D'autre part, en qualifiant les salaires socialisés de salaires différés, le secrétaire général légitime le recours à la personnalisation assurantielle patronale. Il justifie ce qu'il prétend dénoncer - ce qui lui permet, effectivement, de continuer à dénoncer toute sa vie sans que rien ne change.

Le paradoxe, c'est que Goblet accuse le patronat de faire ce que lui fait. Il casse la "cohésion sociale" en prétendant que les salariés sociaux sont des coûts. Il y a mieux. La définition de la valeur économique est l'enjeu d'une lutte de classe. En reprenant telle quelle la définition des patrons, le secrétaire général fait l'impasse sur les enjeux politiques de cette définition. Pour lui comme pour les patrons, ce qui crée de la valeur, c'est l'emploi, c'est le travail soumis à des propriétaires lucratifs qui veulent générer du profit. Pour eux, le reste est certainement utile, mais n'est assurément pas du travail. On voit bien la violence de ce genre de vision du monde qui soumet la reconnaissance de l'utilité sociale a bon vouloir tout puissant des actionnaires.

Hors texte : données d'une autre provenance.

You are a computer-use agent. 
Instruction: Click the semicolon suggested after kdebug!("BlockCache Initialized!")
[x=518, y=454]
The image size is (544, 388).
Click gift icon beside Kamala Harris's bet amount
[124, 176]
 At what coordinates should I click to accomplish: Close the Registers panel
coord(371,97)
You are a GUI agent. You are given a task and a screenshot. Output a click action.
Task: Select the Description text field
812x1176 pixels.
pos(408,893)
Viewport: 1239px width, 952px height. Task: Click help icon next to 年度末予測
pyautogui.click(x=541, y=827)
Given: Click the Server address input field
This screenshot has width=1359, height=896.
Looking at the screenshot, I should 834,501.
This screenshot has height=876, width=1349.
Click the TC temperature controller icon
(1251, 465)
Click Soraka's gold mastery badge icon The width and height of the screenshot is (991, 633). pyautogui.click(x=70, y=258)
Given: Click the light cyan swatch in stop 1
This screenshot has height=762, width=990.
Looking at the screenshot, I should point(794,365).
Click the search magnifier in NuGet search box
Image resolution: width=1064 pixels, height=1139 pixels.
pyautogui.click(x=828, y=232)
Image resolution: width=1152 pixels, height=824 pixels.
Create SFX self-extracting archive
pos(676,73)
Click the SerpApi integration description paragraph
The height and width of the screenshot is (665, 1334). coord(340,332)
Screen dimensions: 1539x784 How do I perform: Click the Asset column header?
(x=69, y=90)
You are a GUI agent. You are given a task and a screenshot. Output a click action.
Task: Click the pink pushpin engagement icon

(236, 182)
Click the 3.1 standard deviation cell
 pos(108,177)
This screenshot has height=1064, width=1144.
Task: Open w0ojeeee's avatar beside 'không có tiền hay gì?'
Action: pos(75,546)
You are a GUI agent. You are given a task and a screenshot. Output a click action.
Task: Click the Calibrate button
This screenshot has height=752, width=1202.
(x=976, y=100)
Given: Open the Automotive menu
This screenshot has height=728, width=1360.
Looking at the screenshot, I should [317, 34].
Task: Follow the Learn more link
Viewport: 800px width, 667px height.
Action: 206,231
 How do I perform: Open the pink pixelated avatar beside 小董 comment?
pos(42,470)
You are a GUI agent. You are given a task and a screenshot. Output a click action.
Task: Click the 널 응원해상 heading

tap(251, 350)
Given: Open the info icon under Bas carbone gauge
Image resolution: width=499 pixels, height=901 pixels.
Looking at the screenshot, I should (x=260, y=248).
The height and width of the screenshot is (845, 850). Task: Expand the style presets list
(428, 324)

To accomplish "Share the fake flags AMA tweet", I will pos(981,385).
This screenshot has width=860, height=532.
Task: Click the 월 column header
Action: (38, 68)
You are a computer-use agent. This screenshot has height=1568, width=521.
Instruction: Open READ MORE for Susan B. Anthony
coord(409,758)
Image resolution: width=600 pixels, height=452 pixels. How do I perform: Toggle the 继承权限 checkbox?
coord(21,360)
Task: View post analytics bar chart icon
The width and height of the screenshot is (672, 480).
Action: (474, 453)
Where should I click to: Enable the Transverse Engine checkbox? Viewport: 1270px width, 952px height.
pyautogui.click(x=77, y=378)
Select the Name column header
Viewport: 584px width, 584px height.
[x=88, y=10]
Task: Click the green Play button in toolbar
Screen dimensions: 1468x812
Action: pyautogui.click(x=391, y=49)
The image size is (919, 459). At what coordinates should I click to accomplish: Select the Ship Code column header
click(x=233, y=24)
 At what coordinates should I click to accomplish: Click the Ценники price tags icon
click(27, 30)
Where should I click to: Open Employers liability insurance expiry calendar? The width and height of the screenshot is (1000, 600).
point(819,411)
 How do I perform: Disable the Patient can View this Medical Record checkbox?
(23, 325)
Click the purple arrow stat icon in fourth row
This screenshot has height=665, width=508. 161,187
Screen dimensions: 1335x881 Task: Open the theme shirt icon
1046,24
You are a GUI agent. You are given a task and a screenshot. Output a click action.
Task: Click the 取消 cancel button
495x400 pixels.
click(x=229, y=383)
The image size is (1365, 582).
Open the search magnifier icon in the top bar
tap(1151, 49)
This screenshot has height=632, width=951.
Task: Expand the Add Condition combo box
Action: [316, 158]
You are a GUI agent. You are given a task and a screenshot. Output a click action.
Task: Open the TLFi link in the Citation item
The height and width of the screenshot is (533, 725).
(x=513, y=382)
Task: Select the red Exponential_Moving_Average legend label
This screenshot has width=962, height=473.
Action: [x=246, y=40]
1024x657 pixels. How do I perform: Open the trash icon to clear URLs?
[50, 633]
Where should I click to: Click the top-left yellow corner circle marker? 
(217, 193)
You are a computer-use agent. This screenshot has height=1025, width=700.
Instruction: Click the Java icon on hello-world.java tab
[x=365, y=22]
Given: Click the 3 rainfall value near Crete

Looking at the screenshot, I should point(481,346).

Une fois de plus, le secrétaire insiste sur la nécessité de la "cohésion sociale", c'est-à-dire de l'absence de conflictualité.

On parle d’une baisse de la norme de norme de croissance des soins de santé, qui module les hausses budgétaires de la Sécurité sociale. Certains font passer ces réformes pour anodines, mais on touche aux fondements ! Il suffit de se rendre sur le terrain. Et que voit-on ? Que de plus en plus de gens vont à l’hôpital pour un diagnostic, puis reportent les soins parce que cela leur coûte trop cher. C’est ça la réalité. Et c’est inquiétant : ce n’est pas digne d’un pays qui se déclare à la pointe dans ce domaine-là.
Je tenterai d'être court pour gloser ce dernier extrait. Essentiellement, implicitement, le droit moral qui évoqué pour dénoncer les mesures du gouvernement (que nous dénonçons avec lui, bien sûr) est fondé sur des considérations qui réduisent les travailleurs à des êtres de besoin. Inutile de dire que cette façon très "dame patronnesse" de se représenter la société nie toute conflictualité, de nouveau et, surtout, tue dans l’œuf toute aspiration à la dignité, à la justice et à la liberté. C'est que, ces notions transposées dans le monde de l'emploi interrogent le pouvoir des propriétaires lucratifs, cela interroge le fait qu'il faille s'ennuyer toute une vie active durant pour obéir à des patrons qui veulent gagner de l'argent. Les êtres de besoin ne se posent pas la question de la légitimité de l'emploi, du cadre de travail, du mode de salaire, de qui décide qui fait quoi, quand et pour quoi. Il est vrai qu'une carrière entière vouée à sacrifier l'ouvrage, l'art, la créativité, l'humour, l'amour au seul impératif de soumission aux puissances de l'argent pousse les employés à se précipiter vers les syndicats.